At some point, every parent has to deal with losing their kids. “Founder’s Mutation” is what it looks like when those kids might be part alien.
-Under the Tin Foil Hat-
Peter: There was a lot of Canadian talent in this episode, which helped give it the classic, shot-in-British Columbia vibe. Christine Willes (Dead Like Me), Omari Newton (Continuum), Kacey Rohl (Hannibal), Ryan Robbins (Sanctuary) and Aaron Douglas (Battlestar Galactica) actually had Susan and I screaming names at the television set and pointing. “They’re from here!”
Susan: It’s a thrill to see all the Canadian talent for sure. It’s also nice to see that The X-Files have stuck with their original shooting location in Vancouver!
Susan: We definitely needed the rolling premiere of two nights to introduce us to this mini-series, reboot, revival… whatever you want to call it. There were plenty of folks disappointed with “My Struggle” but when these first two episodes are seen in conjunction with one another (which they probably just should have done) it makes for a fuller, better re-introduction.
Peter: I agree. In fact, after episode two, I started to wonder if maybe this is one of the rare cases where a binge-watching model would work best. Normally I think the weekly release model still works best for TV, since it encourages critical discussion and brings communities together, but maybe having all six episodes of the new X-Files would better contextualize the whole thing for us.
Keeping up with the Joneses
Susan: I feel like the show’s producers are trying really hard to make sure there are contemporary references in this reboot. But I have to say the writing is a little sloppy with Mulder sounding like some kind of 2016 buzz work generator, “I’m familiar with Edward Snowden” … “Obamacare!”

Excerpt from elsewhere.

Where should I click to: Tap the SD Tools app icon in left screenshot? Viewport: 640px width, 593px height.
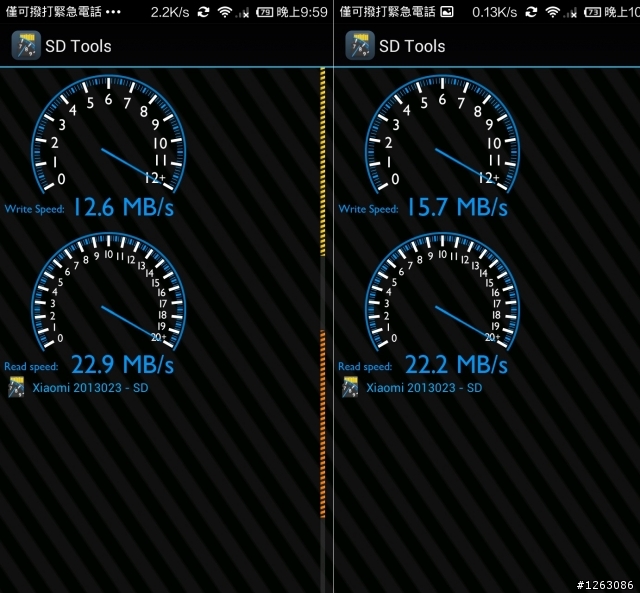coord(26,45)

Peter: This is Fox. Fox reads the news and stays up to date on contemporary issues. Fox is worried his strange political views will alienate him from the few people he’s actually connected to. Fox uses buzzwords. Be like Fox.
But seriously I hope he says “Bazinga!” before the season finale.
Susan: I’m hoping for the word “twerk.”
On Cinema, At the Hospital
Peter: So, the film references in the episode were very appropriate in terms of their parallels with the plot this week. The Space Odyssey one highlights the new alternate history that this series revival is positing, wherein aliens help guide human ingenuity. Escape From The Planet of the Apes is a more obscure film, but it deals with a pregnant, super intelligent ape named Zira. The baby ape is shown being murdered at the end of the film, but there’s a twist: Zira switched it with a normal ape(!), so the special one is actually still alive. All of that is to say, Agnes’ baby is probably not dead.
Susan: I have to say that I am a sucker for the Scully/Mulder love story. One of the most tender moments in the show is when Scully calls out Mulder for not telling her the whole story about his women-as-alien-incubators theory. After sharing her concerns that this might have happened to her and that she might have been “just an incubator” Mulder says, without pause, “You’re never ‘just’ anything to me.” Awwww.
However, one thing of note is the parental fantasies both agents have. What’s interesting about this is that they are never seen raising the child together. I wonder if they know deep down–circumstances aside–they could never really be a family. Sigh.